The Irrawady river in Myanmar (formerly known as Burma) is the country’s largest river flowing from North to South and also a commercial waterway. Yes, the country flourishes along its banks. What better way to experience Myanmar. Towards the latter part of the Monsoon, we embarked on a 3 night cruise on the river on board The Strand.
In Part 1 of this blog series we explored the U-Bein bridge in Mandalay. In Part 2 of this blog series we explored the township of Mingun in the Mandalay region. In Part 3, we continued our exploration of Mandalay with a shore expedition to Innwa also called as Ava. Here we cruise on the Irrawady and arrive at the shores of Bagan, another reason why Myanmar is on the world tourist map.
After an early start to the day in Innwa followed by shore excursions, rest of the day was reserved for cruising downstream along the Irrawady river within the Mandalay region. It gave us a glimpse in to the daily life of people working in the water and along the shores of the river. Along the way, the cruise personnel kept us busy with activities like applying Tanaka on each other, different ways of tying a Longyi and of course a sumptuous high tea. The Longyi is a fantastic alternative to the trouser – During formal occassions let it down, during emergencies when one has to wade through water or slush, just lift it up and tie it around your waist. Its a fabulous utility attire. The same attire is called Lungi / Khaili and is worn extensively across the southern states of India.
The Kingdom of Bagan
Bagan’s glories stretched from the 9th to the 13th century under the Pagan Kingdom. The Kingdom is largely credited for unifying the various regions that make up the modern day Myanmar. During this period the Kingdom is said to have constructed over 10,000 religious monuments. These monuments also served as centre for studies and attracted Monks and Students from nearby countries. Given that the same period also saw influence of Hindu civilization stretch towards south east asian countries of Cambodia and Vietnam, Myanmar too must have benefited from the Trade, Economics and spiritual wisdom of Ancient India.

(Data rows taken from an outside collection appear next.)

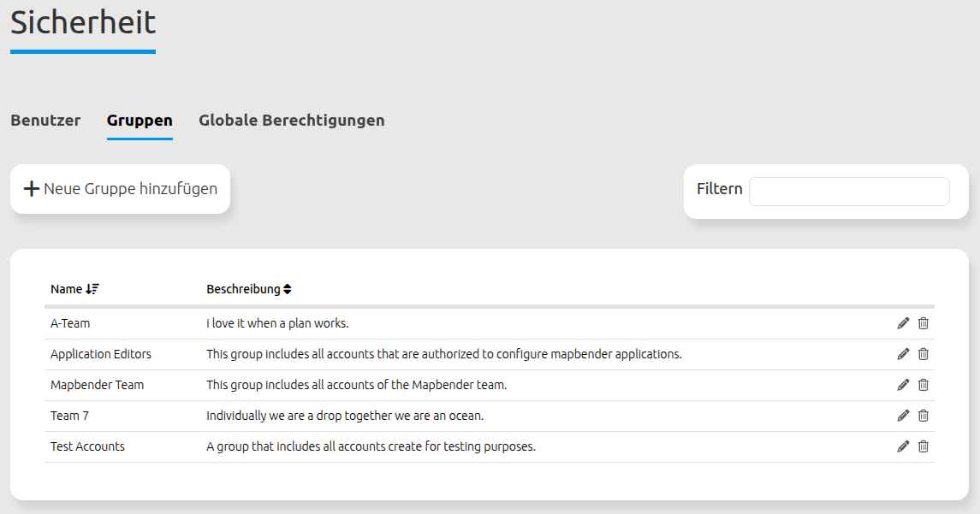Delete the A-Team group via trash icon
Screen dimensions: 980x514
[924, 323]
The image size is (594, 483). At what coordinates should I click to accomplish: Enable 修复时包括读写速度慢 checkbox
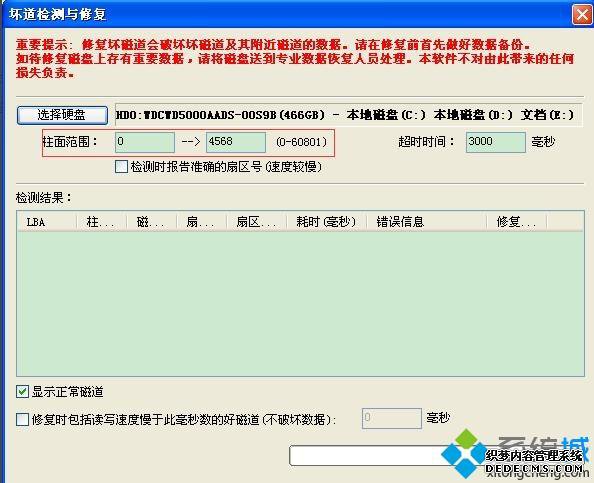pyautogui.click(x=22, y=419)
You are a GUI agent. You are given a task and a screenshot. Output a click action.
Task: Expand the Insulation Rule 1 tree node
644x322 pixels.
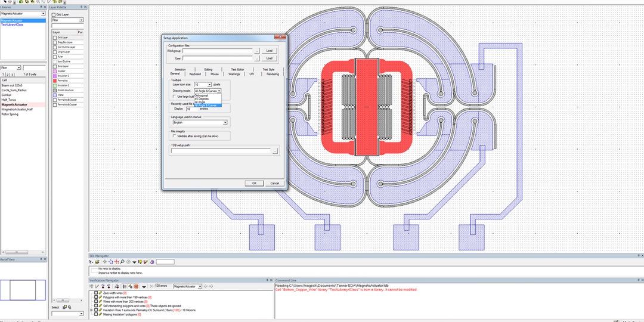click(91, 310)
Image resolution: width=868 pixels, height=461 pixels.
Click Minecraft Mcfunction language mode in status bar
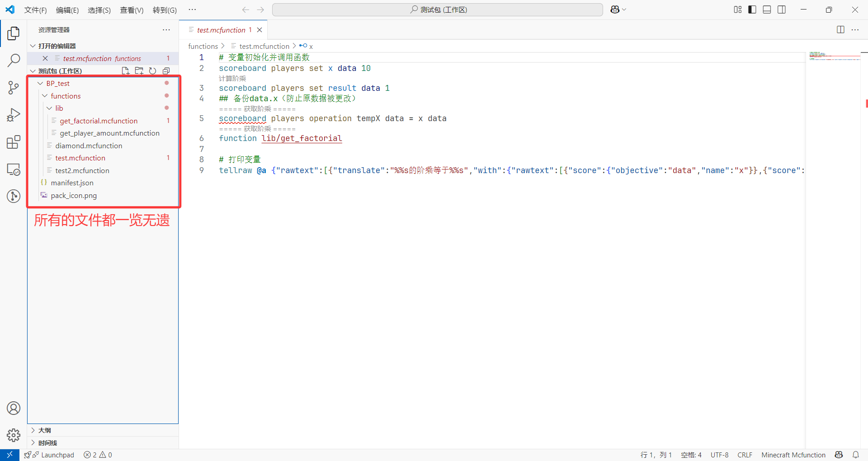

Around 2000 of these temples remain. Earthquakes have been responsible for bringing down many of them. Lack of restoration expertise has led to shoddy reconstruction using modern materials. The price being paid – Inspite of such a rich past, Bagan is yet to get declared as a UNESCO World Heritage Site. This, despite being a strong contender and thousands of tourists descending in to experience this heritage.
Shwegugyi, ThatByinnyu, Dhammayangyi and HtiloMinlo temple
The Ananda Phaya Temple, Shwezigon Zedi and Wetkyi-in Kubyauk-gyi Temple
Lacquerware in Myanmar
Myanmar is well known for its Lacquerware works. Transcends from trinkets, personal accessories to decorative pieces. A family business by name Bagan Lacquer House has a workshop where one can watch the craftsment at work and also an inhouse store to pick up a few items for personal use or gifting.
We end our cruise on The Strand in Bagan and fly out to experience the capital city of Yangon.
Getting to Myanmar
Travelling to Myanmar is now a breeze. Number of airlines fly in to Yangon with a single stop at any popular hub. Mandalay and Bagan are well connected from Yangon.
Air India offers twice a week flight between Kolkata and Yangon on Saturdays and Mondays. Its a surprise that the two countries which share such a common heritage still dont have good direct connectivity.
Tourists can check visa requirements on The Myanmar eVisa website. This is a government website and one can apply online for an e-visa. Check out for countries for whom Visa is provided on arrival. Indians can now apply for visa upon arrival. A recent government order to this effect. However, as a travel best practice it is always wise to utilize the e-visa facility offered. One however has to be careful while entering the passport details in to the Visa application form. Mismatch very clearly results in deportation.